Your assignment
Your job is to reproduce all of the data exactly.

Data supplied
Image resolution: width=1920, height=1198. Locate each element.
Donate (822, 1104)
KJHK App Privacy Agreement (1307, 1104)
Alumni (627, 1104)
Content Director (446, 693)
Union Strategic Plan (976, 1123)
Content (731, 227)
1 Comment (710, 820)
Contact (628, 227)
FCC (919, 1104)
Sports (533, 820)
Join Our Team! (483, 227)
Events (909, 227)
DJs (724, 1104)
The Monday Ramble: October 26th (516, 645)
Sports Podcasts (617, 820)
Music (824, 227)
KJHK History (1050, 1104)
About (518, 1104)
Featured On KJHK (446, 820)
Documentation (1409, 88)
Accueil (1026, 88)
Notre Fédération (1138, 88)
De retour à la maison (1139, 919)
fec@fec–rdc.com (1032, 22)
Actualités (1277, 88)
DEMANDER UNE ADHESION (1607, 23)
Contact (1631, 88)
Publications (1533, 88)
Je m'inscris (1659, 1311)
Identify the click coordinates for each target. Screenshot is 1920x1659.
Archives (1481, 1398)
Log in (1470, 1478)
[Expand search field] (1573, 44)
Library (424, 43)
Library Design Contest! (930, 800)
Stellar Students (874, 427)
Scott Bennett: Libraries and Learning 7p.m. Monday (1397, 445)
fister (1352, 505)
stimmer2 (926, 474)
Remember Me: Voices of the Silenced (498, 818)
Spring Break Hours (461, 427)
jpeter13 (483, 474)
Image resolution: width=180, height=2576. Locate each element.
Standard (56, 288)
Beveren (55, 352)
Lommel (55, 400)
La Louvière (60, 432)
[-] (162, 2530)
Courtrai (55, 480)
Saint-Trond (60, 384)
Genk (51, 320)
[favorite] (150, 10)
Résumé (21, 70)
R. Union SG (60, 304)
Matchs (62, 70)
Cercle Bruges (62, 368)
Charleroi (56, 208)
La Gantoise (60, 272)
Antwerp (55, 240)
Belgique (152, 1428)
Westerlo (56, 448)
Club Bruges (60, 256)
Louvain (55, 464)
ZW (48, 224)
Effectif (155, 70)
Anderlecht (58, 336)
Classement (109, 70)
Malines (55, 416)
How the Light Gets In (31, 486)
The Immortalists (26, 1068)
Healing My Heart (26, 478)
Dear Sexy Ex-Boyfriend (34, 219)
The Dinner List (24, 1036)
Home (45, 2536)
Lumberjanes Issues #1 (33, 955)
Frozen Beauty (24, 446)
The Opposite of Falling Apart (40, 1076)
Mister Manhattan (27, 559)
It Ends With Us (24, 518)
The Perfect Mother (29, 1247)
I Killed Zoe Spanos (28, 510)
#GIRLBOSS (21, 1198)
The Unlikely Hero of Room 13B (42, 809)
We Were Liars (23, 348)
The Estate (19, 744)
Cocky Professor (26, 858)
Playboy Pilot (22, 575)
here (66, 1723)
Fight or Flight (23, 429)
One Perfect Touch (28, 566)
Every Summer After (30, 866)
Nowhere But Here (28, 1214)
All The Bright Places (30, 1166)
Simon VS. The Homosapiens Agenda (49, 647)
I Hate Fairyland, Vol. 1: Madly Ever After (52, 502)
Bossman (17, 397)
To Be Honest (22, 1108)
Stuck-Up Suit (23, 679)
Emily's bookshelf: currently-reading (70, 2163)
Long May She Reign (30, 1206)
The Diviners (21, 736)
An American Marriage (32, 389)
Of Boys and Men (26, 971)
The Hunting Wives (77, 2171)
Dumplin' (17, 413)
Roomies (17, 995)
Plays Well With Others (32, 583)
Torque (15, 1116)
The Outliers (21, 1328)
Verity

Task response
Image resolution: width=1920, height=1198. Locate each element.
Donate (822, 1104)
KJHK App Privacy Agreement (1307, 1104)
Alumni (627, 1104)
Content Director (446, 693)
Union Strategic Plan (976, 1123)
Content (731, 227)
1 Comment (710, 820)
Contact (628, 227)
FCC (919, 1104)
Sports (533, 820)
Join Our Team! (483, 227)
Events (909, 227)
DJs (724, 1104)
The Monday Ramble: October 26th (516, 645)
Sports Podcasts (617, 820)
Music (824, 227)
KJHK History (1050, 1104)
About (518, 1104)
Featured On KJHK (446, 820)
Documentation (1409, 88)
Accueil (1026, 88)
Notre Fédération (1138, 88)
De retour à la maison (1139, 919)
fec@fec–rdc.com (1032, 22)
Actualités (1277, 88)
DEMANDER UNE ADHESION (1607, 23)
Contact (1631, 88)
Publications (1533, 88)
Je m'inscris (1659, 1311)
Identify the click coordinates for each target. Screenshot is 1920x1659.
Archives (1481, 1398)
Log in (1470, 1478)
[Expand search field] (1573, 44)
Library (424, 43)
Library Design Contest! (930, 800)
Stellar Students (874, 427)
Scott Bennett: Libraries and Learning 7p.m. Monday (1397, 445)
fister (1352, 505)
stimmer2 (926, 474)
Remember Me: Voices of the Silenced (498, 818)
Spring Break Hours (461, 427)
jpeter13 (483, 474)
Image resolution: width=180, height=2576. Locate each element.
Standard (56, 288)
Beveren (55, 352)
Lommel (55, 400)
La Louvière (60, 432)
[-] (162, 2530)
Courtrai (55, 480)
Saint-Trond (60, 384)
Genk (51, 320)
[favorite] (150, 10)
Résumé (21, 70)
R. Union SG (60, 304)
Matchs (62, 70)
Cercle Bruges (62, 368)
Charleroi (56, 208)
La Gantoise (60, 272)
Antwerp (55, 240)
Belgique (152, 1428)
Westerlo (56, 448)
Club Bruges (60, 256)
Louvain (55, 464)
ZW (48, 224)
Effectif (155, 70)
Anderlecht (58, 336)
Classement (109, 70)
Malines (55, 416)
How the Light Gets In (31, 486)
The Immortalists (26, 1068)
Healing My Heart (26, 478)
Dear Sexy Ex-Boyfriend (34, 219)
The Dinner List (24, 1036)
Home (45, 2536)
Lumberjanes Issues #1 (33, 955)
Frozen Beauty (24, 446)
The Opposite of Falling Apart (40, 1076)
Mister Manhattan (27, 559)
It Ends With Us (24, 518)
The Perfect Mother (29, 1247)
I Killed Zoe Spanos (28, 510)
#GIRLBOSS (21, 1198)
The Unlikely Hero of Room 13B (42, 809)
We Were Liars (23, 348)
The Estate (19, 744)
Cocky Professor (26, 858)
Playboy Pilot (22, 575)
here (66, 1723)
Fight or Flight (23, 429)
One Perfect Touch (28, 566)
Every Summer After (30, 866)
Nowhere But Here (28, 1214)
All The Bright Places (30, 1166)
Simon VS. The Homosapiens Agenda (49, 647)
I Hate Fairyland, Vol. 1: Madly Ever After (52, 502)
Bossman (17, 397)
To Be Honest (22, 1108)
Stuck-Up Suit (23, 679)
Emily's bookshelf: currently-reading (70, 2163)
Long May She Reign (30, 1206)
The Diviners (21, 736)
An American Marriage (32, 389)
Of Boys and Men (26, 971)
The Hunting Wives (77, 2171)
Dumplin' (17, 413)
Roomies (17, 995)
Plays Well With Others (32, 583)
Torque (15, 1116)
The Outliers (21, 1328)
Verity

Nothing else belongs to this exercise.